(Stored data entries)
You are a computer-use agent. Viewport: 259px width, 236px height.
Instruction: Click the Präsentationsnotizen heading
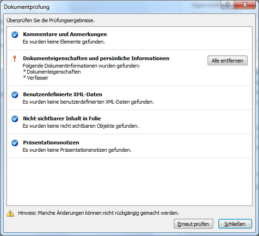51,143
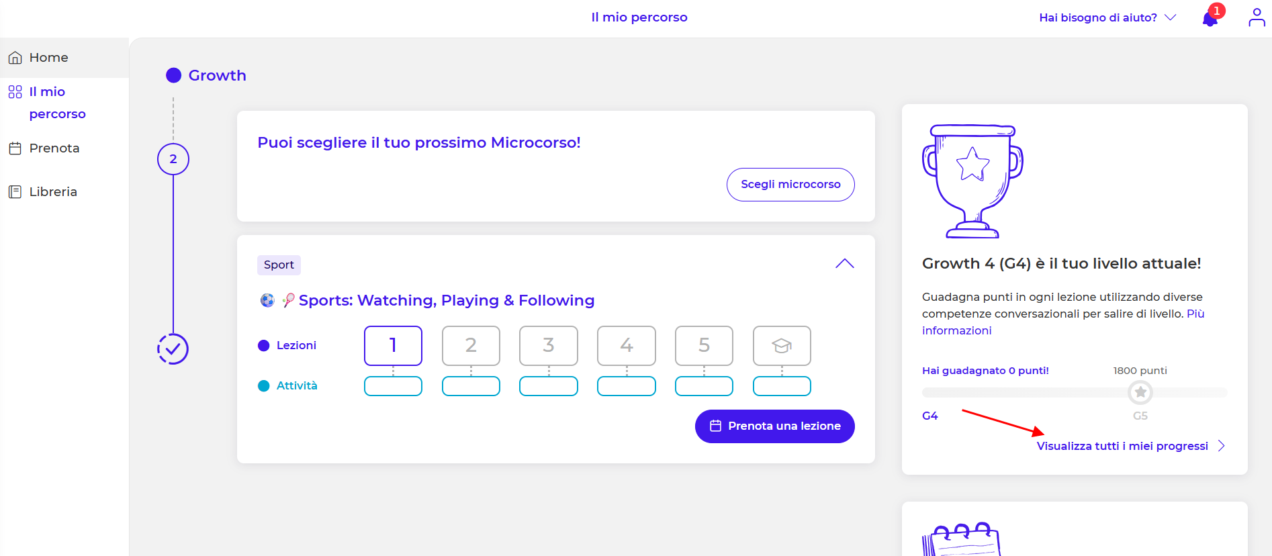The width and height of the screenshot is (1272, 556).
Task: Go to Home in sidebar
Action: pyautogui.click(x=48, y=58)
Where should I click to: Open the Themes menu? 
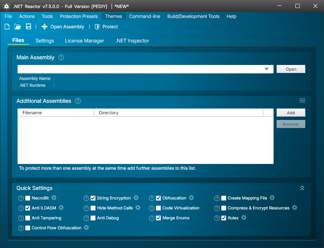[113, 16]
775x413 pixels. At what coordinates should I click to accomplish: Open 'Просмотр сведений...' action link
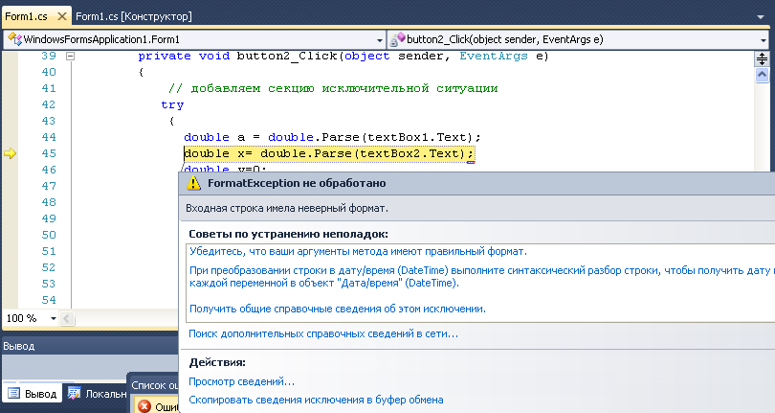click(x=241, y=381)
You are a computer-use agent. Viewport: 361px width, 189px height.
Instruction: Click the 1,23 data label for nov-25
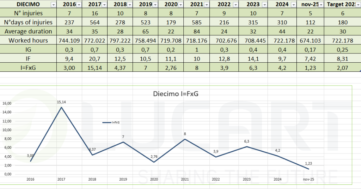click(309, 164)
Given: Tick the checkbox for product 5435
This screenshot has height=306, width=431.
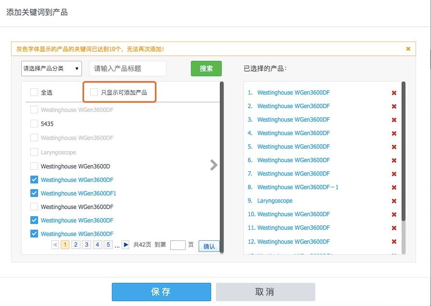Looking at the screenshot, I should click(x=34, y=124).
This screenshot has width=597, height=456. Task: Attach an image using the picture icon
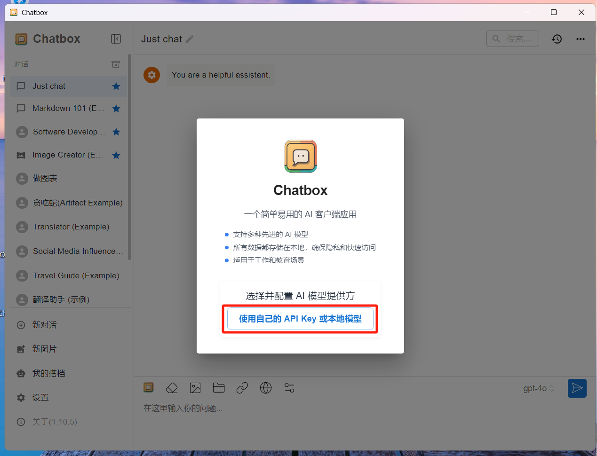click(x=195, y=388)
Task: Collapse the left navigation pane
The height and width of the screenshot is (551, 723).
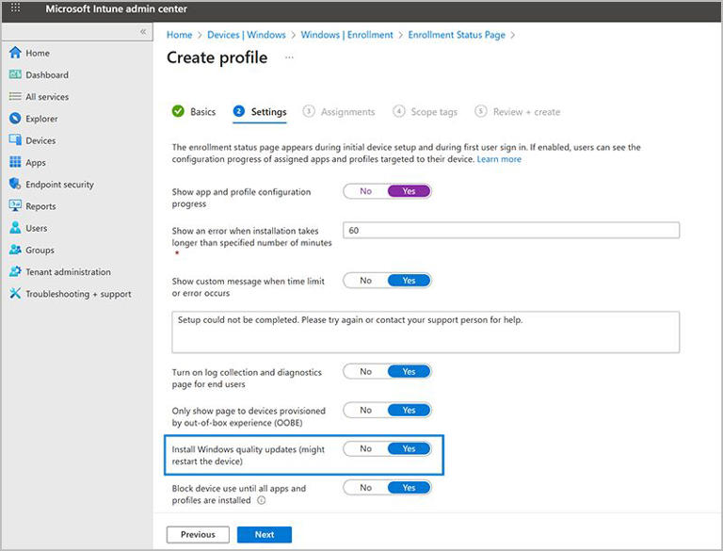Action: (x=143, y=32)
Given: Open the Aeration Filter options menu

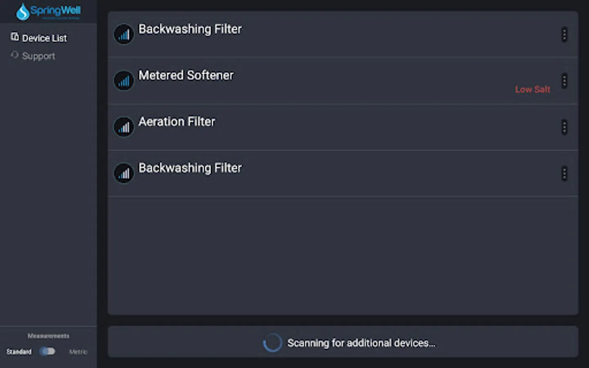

WORK TO BE COMPLETED - What you write should match the entries exactly, except that the pictures are dropped.

RESPONSE AREA -
You are a computer-use agent. Viewport: 259px width, 236px height.
Instruction: Click the Präsentationsnotizen heading
51,143
The width and height of the screenshot is (1272, 556).
Task: Go to Home in sidebar
Action: pyautogui.click(x=48, y=58)
Where should I click to: Open the Themes menu? 
[113, 16]
775x413 pixels. At what coordinates should I click to accomplish: Open 'Просмотр сведений...' action link
click(x=241, y=381)
You are a computer-use agent. Viewport: 361px width, 189px height.
Instruction: Click the 1,23 data label for nov-25
click(309, 164)
Given: Tick the checkbox for product 5435
This screenshot has height=306, width=431.
Looking at the screenshot, I should click(x=34, y=124).
This screenshot has width=597, height=456. Task: Attach an image using the picture icon
click(x=195, y=388)
Task: Collapse the left navigation pane
The height and width of the screenshot is (551, 723).
Action: (x=143, y=32)
Given: Open the Aeration Filter options menu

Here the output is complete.